It is a tale as old as marketing time. The constant argument and divide of Brand v Performance marketing.
Last week, I was on a panel with a global agency network and their teams including BMB/Cheil at their worldwide ImagineNext event. The ethos was around the traditional dichotomy of brand versus performance. In this context – brand marketing being the big creative idea and the films, performance by contrast the hard statistically-led evidence based methodology of buying and optimising to a CPA. Either end of the marketing ‘scale’. Alas, I was brought in as the performance extremity.
I thoroughly enjoyed it and they were a lovely bunch. Some old school creatives, some performance and brand marketers and some hybrid-esque inbetweeners (that I myself like to think I have proudly become despite a creative world’s viewpoint). There was a noticeable narrative of performance being about the numbers and the hard truths, and the creatives about creating the ad experiences rooted in more human insights.
Overall I probably got more out of it than I gave back (sorry) – it was invigorating, fascinating and at times cautionary in equal measure – how the worlds see each other. I think performance and buying/trading teams (Search/Social/Affiliate/Programmatic et al) love and enjoy a good creative a lot more than the creative teams give them due credit for. They KNOW they need a good creative for the advert to work. All the targeting and context in the world only goes so far. When a campaign absolutely tanks, it is a sure-fire bet that the audience (often down to the media buy in fairness) did not respond well to the creative – which is ultimately what people see.
I have a ropey analogy about cooking on this subject. The food is the ad and everything else (targeting/distribution) is utensils and cutlery. You could have the world class cooking range, knives, beautiful plates and cutlery, but if the chicken is off, it will not taste nice. All the targeting and planning in the world is obsolete if the creative is crap. It REALLY matters. Like I said in the book BACK TO BASICS – and have written about elsewhere, people remember the creative and the message, and seldom whether it was served one 9:16 or a 1:1 to an affinity or Remarketing audience!

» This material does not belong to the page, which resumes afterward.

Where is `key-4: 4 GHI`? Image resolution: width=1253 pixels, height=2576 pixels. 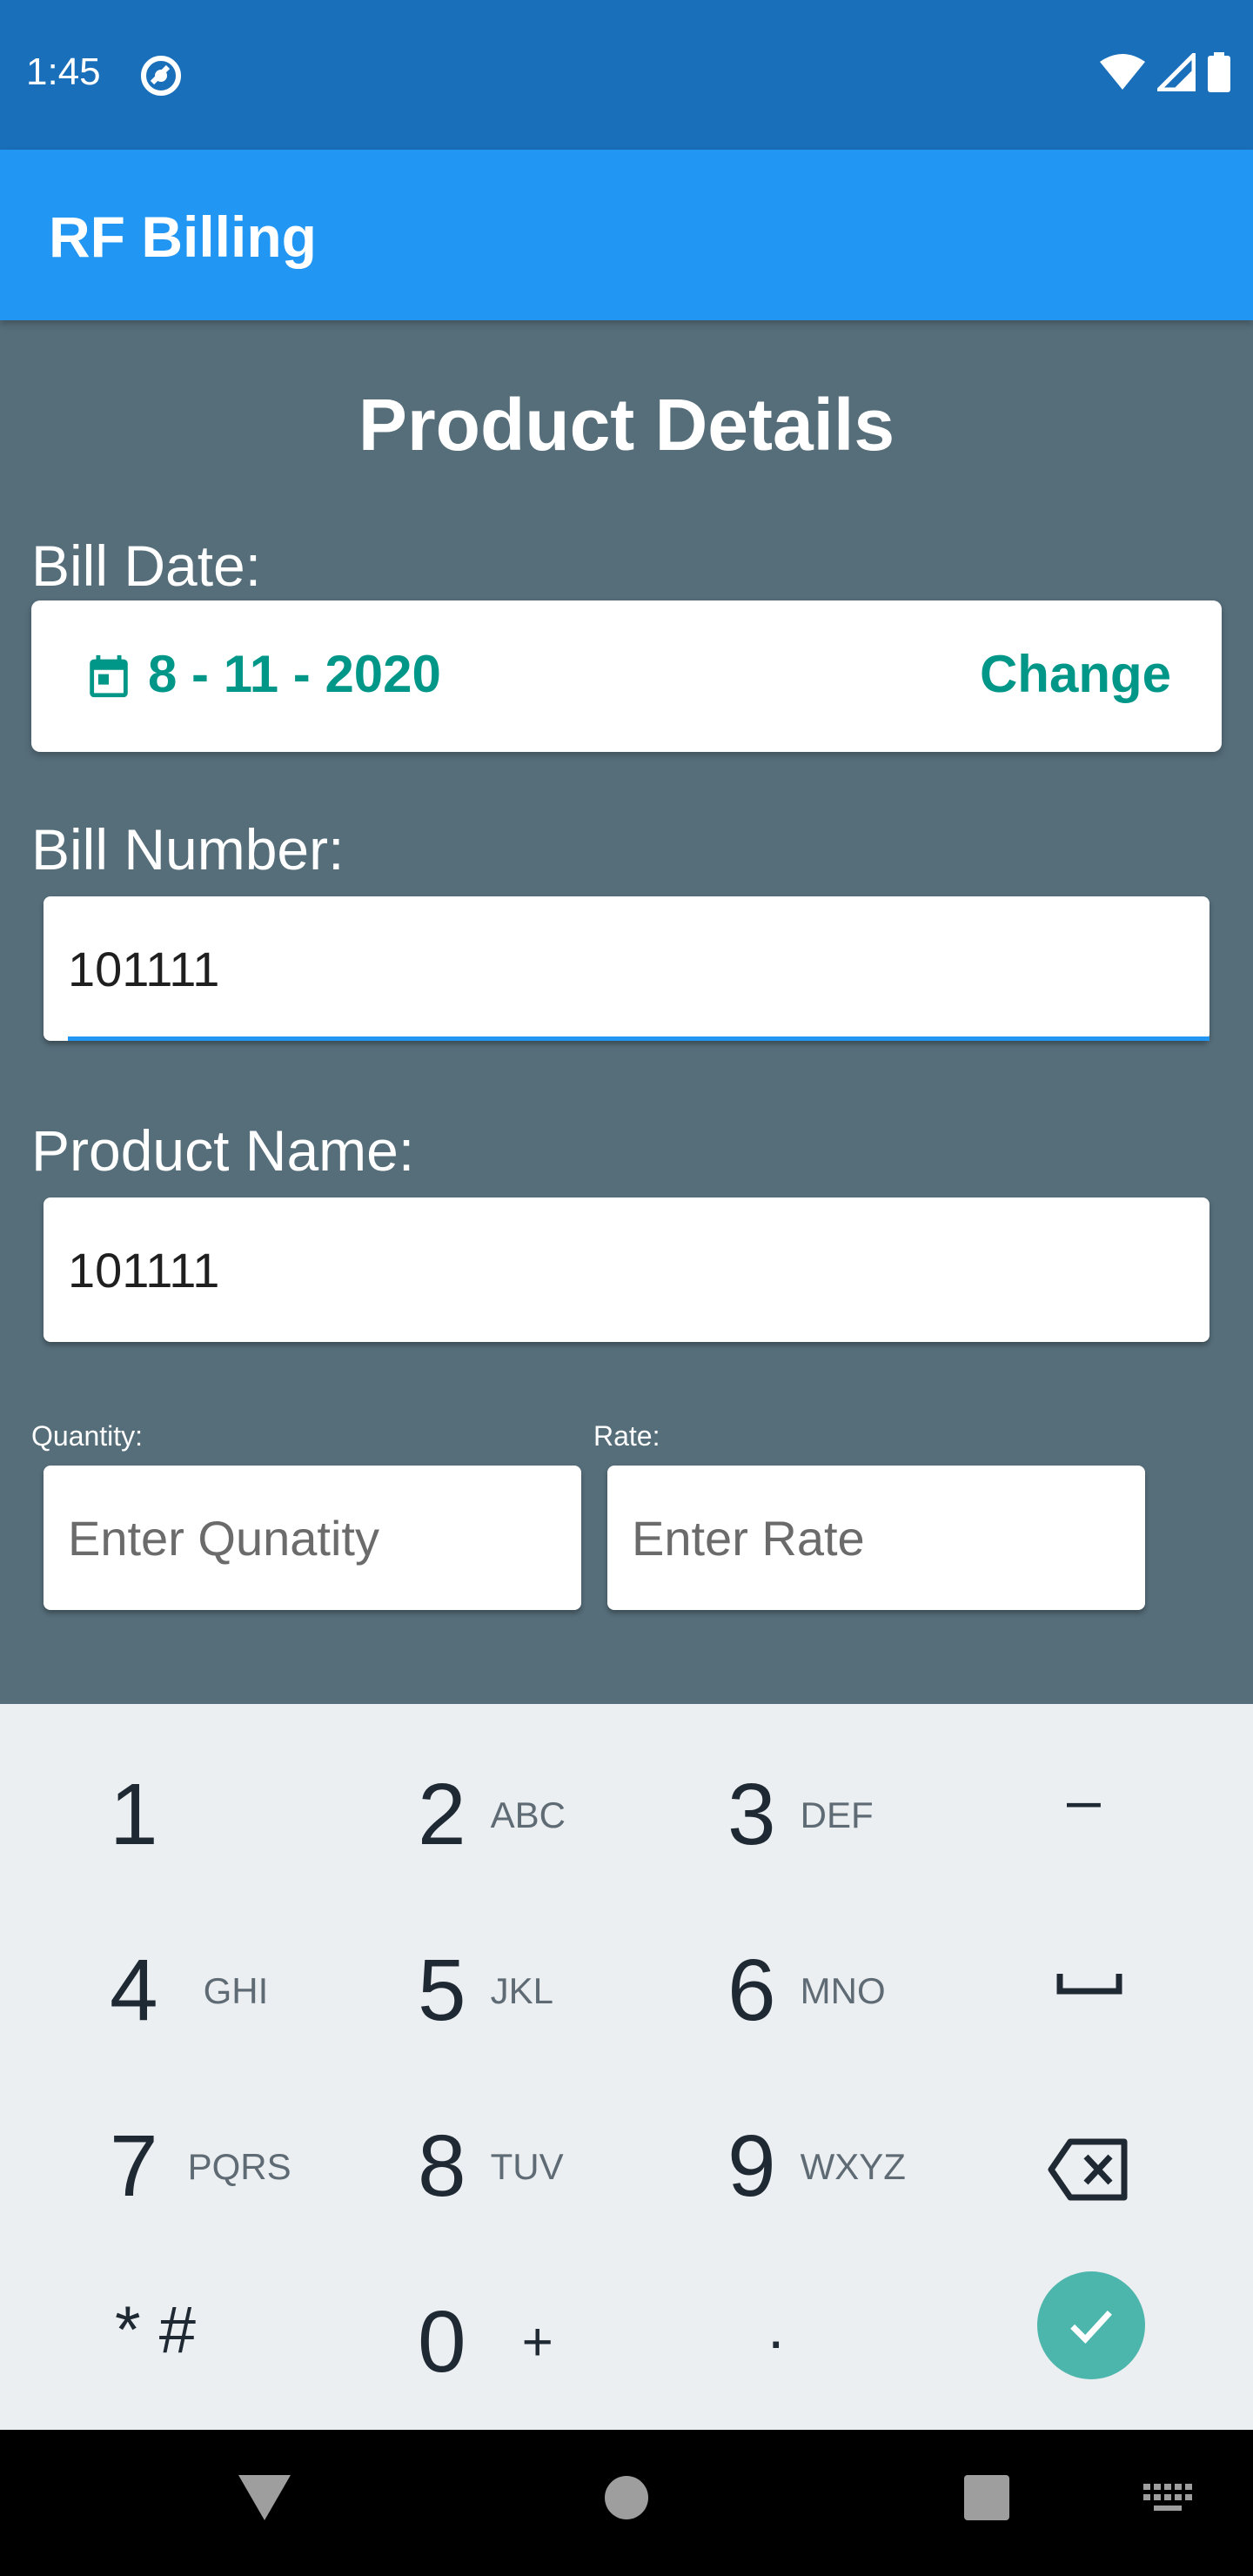 key-4: 4 GHI is located at coordinates (189, 1991).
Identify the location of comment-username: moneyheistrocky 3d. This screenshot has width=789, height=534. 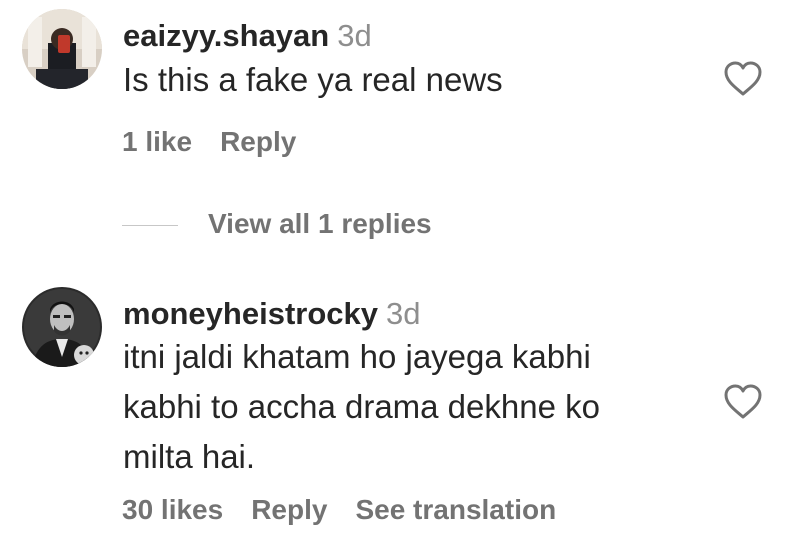
(272, 314).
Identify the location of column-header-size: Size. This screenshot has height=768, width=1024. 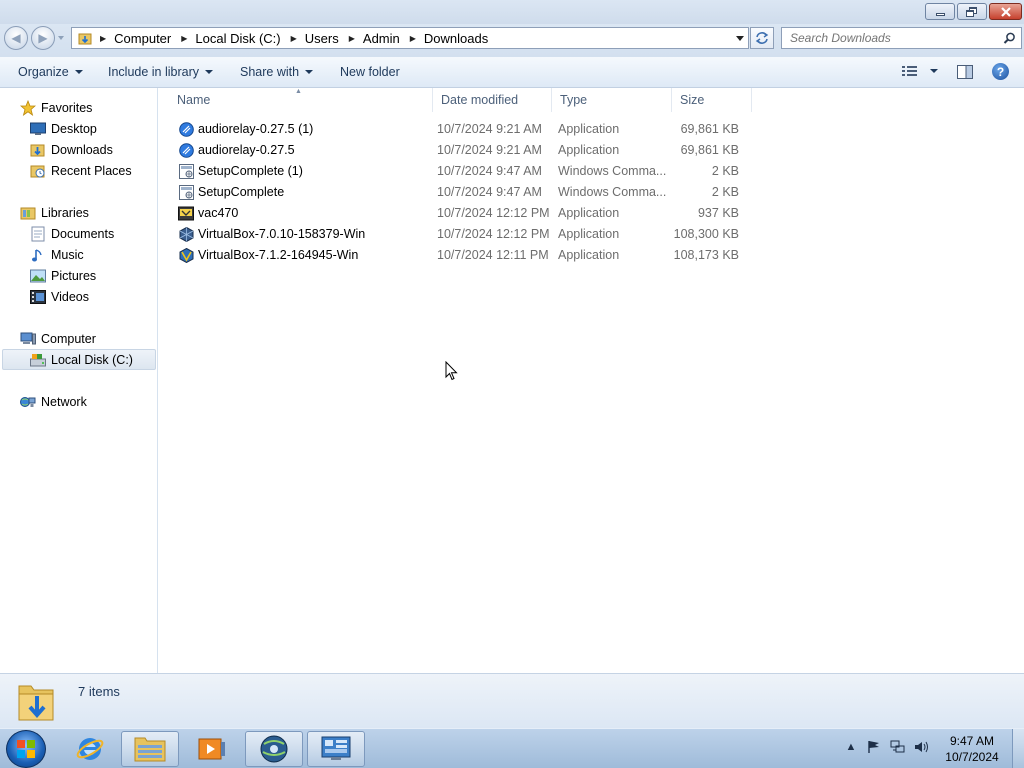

When working in media agencies and integrated holding companies, I like to think I was one of those who reached across the aisle to creative agencies and was obsessed with alignment between the messaging, the key visuals, the insights and the arbitrary line items on media plans. One helps the other. Always. Isolation is not enough, especially in these coming times of a likely increase in importance of context and a changing definition of online identity. To build the ultimate ‘opt-in’ – trust – you need creative that works and brands building from both the bottom-up and top-down.
My thought is this. Performance is effectiveness. It is outcomes. Your advertising, for all intents and purposes, has one job; to promote your organisation and grow it. It is often a by-product of a marketing or business strategy which wants to attack a market. It is not about just ‘Oh a video is just awareness but Google performs better’. I have written about this before – what it means to define performance marketing, where we have arbitrarily assigned roles to channels, which has had knock-on structural effects on organisations. Digital Agencies. Creative Agencies. Media Agencies. Therein lies the problem. Their own tribal truths on which is the superior sales-driving lever. They are all correct and incorrect.
Going back to the last week’s event, the main takeaways led were that creative agencies can learn more from performance/buying teams in terms of evidential in-market data points, and on the flipside the ‘performance’ or digital buyers need to understand the real human drivers, insights and ideas that shaped the big creative or hero idea. It can then be repurposed and nuanced for different audience messages with a central theme at the heart. Rather than a misaligned messaging fight which leads to miserable execution.
I will be speaking about similar themes at Ad World 2021 in early May – and although I have not even started the presentation prep yet – I know I am going to talk about the need to map performance as a whole to business outcomes and not just arbitrary channels, and the respectful education gap between business owner knowledge and marketing channels is very much there, but is also evolving. If anything, the story is simpler to understand, and goes back to the old adage: market to the right person with the right message/ad at the right time, to achieve the goals and grow your business.
Needless to say, Archmon is a consultancy, and an agnostic marketing consultancy rooted in performance for its clients. But what performance means to client? Well – that depends doesn’t it? But either way, me and my partners will work together to try to deliver it.